Esta región tenía varios nombres. Los antiguos hebreos denominaban Canaán a la parte meridional de dicha costa y Líbano a la mitad septentrional. Los «cedros del Líbano», que eran el tipo de árbol que los reyes de la IV Dinastía deseaban, se mencionan varias veces en la Biblia como el más bello y notable de los árboles.
En siglos posteriores, los griegos llamaron Fenicia a la costa oriental del Mediterráneo, y a las tierras del interior, Siria. Estos nombres son ya familiares y son los que voy a usar desde ahora.
Los reyes de la IV Dinastía podían haber enviado expediciones comerciales por tierra, a través del Sinaí, y luego en dirección norte, donde se obtenían los cedros. Sin embargo, esto habría significado un viaje de unas 700 millas en total, y viajar por tierra era difícil y arduo en aquellos tiempos. Además, cargar con los gigantescos troncos a lo largo de esa enorme distancia habría sido totalmente imposible.
La alternativa era alcanzar Fenicia por mar. Sin embargo, los egipcios no eran pueblo marinero (y nunca llegaron a serlo). Su única experiencia derivaba de la navegación por el tranquilo y suave curso del Nilo, por el que se movían sin problemas. E incluso, bajo Sneferu, existían barcos de 170 pies de longitud que recorrían el Nilo en ambas direcciones.
Pero los barcos adecuados para la navegación fluvial no lo eran tanto para aguas más peligrosas, como las del Mediterráneo en caso de tempestad. Con todo, empujado por el deseo de obtener madera, Sneferu envió flotas de hasta cuarenta barcos hacia los bosques de cedros. Estos barcos, algo reforzados, pasaron lentamente del Nilo al Mediterráneo y, bordeando la costa, llegaron a Fenicia. Una vez cargados con los gigantescos troncos y otros productos de valor, iniciaban con gran cautela su viaje de retorno.

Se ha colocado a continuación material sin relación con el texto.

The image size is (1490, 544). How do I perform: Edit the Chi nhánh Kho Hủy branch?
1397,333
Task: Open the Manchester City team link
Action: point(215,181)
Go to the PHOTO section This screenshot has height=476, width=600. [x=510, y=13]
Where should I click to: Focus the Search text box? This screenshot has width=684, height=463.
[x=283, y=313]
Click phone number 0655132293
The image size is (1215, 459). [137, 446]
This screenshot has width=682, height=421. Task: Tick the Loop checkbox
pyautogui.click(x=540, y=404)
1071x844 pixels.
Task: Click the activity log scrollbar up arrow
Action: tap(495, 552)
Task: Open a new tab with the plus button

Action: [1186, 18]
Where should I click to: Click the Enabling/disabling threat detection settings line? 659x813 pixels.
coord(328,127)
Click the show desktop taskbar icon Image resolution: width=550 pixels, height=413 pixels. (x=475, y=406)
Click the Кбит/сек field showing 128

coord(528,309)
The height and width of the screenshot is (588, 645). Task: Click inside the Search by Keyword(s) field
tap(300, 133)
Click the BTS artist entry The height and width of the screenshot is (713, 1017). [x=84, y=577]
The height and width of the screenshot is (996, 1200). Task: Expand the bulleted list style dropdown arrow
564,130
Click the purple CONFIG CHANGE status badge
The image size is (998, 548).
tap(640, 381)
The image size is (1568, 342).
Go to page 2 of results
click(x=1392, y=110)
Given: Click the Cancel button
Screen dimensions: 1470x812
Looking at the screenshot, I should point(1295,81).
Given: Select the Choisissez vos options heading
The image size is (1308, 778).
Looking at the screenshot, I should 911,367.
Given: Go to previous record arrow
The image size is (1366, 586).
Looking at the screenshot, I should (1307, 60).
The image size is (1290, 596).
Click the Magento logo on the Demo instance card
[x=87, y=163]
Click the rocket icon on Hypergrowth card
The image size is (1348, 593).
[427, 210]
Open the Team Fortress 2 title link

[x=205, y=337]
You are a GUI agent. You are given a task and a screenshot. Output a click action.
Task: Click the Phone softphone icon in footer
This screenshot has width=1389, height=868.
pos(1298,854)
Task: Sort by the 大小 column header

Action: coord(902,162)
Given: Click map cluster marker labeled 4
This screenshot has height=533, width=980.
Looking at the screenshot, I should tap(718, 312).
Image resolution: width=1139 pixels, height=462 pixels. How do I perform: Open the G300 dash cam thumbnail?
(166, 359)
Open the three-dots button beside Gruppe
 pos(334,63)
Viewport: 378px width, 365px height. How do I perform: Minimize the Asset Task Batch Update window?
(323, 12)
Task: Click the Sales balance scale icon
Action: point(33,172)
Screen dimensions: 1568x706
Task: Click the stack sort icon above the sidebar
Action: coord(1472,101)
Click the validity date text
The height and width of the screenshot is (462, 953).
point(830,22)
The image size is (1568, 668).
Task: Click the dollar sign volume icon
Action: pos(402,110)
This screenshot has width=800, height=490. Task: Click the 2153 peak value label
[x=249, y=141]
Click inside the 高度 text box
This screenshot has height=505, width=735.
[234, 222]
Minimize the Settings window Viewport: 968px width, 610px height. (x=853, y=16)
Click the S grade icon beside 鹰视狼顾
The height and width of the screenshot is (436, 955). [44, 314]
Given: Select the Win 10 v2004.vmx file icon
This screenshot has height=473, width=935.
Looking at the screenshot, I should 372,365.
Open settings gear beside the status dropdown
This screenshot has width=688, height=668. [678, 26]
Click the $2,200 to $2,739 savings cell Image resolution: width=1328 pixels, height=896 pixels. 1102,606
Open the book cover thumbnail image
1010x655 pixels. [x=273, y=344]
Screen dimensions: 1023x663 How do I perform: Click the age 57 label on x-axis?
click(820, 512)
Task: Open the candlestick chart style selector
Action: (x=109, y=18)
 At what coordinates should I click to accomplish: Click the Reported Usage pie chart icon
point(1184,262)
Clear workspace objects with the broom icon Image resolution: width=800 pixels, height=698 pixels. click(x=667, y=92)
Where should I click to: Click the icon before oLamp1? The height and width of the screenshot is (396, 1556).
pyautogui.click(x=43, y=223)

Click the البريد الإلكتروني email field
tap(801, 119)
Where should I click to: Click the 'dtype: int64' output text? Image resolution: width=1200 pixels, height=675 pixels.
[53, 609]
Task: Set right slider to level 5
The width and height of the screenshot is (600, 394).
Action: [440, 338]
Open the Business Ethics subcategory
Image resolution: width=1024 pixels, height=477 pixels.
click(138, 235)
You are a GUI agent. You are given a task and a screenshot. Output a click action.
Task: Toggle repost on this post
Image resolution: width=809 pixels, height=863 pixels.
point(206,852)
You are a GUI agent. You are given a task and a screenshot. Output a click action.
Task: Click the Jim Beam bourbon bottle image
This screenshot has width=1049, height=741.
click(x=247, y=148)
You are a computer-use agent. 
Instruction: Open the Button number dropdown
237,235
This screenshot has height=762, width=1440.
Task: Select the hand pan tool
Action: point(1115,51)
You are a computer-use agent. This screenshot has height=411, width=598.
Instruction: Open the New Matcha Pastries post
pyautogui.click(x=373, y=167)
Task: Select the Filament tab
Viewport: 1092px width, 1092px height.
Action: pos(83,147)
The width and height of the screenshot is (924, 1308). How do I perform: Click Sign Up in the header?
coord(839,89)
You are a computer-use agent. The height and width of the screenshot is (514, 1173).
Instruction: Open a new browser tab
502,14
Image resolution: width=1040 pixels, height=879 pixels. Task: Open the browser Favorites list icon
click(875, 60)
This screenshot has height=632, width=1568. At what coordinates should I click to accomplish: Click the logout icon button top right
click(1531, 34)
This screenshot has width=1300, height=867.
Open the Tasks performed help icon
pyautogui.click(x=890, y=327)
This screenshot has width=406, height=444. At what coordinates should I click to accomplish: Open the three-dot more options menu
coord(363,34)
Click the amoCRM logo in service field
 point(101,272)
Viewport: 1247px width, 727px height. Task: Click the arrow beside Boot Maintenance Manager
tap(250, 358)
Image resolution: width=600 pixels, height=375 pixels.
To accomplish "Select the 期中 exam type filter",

Sin duda algunos barcos se perdían debido a las tempestades (como sucede en todas las épocas, incluso en la nuestra), pero quedaban los suficientes como para hacer rentable el viaje. Los egipcios se aventuraron también en el pequeño mar Rojo, situado al este de Egipto, abriéndose camino por esa vía marítima hasta la Arabia meridional y la costa de Somalia. De allí traían incienso y resinas.
Se enviaban también expediciones Nilo arriba, más allá de la Primera Catarata, hacia las misteriosas selvas del sur de las que se traían el marfil y las pieles de animales. (Ya en tiempos de la IV Dinastía, el crecimiento demográfico del valle del Nilo y su intensiva explotación agrícola estaban dejando sentir sus efectos sobre los animales de mayor tamaño, y los elefantes habían sido empujados hacia él sur, más allá de la Primera Catarata).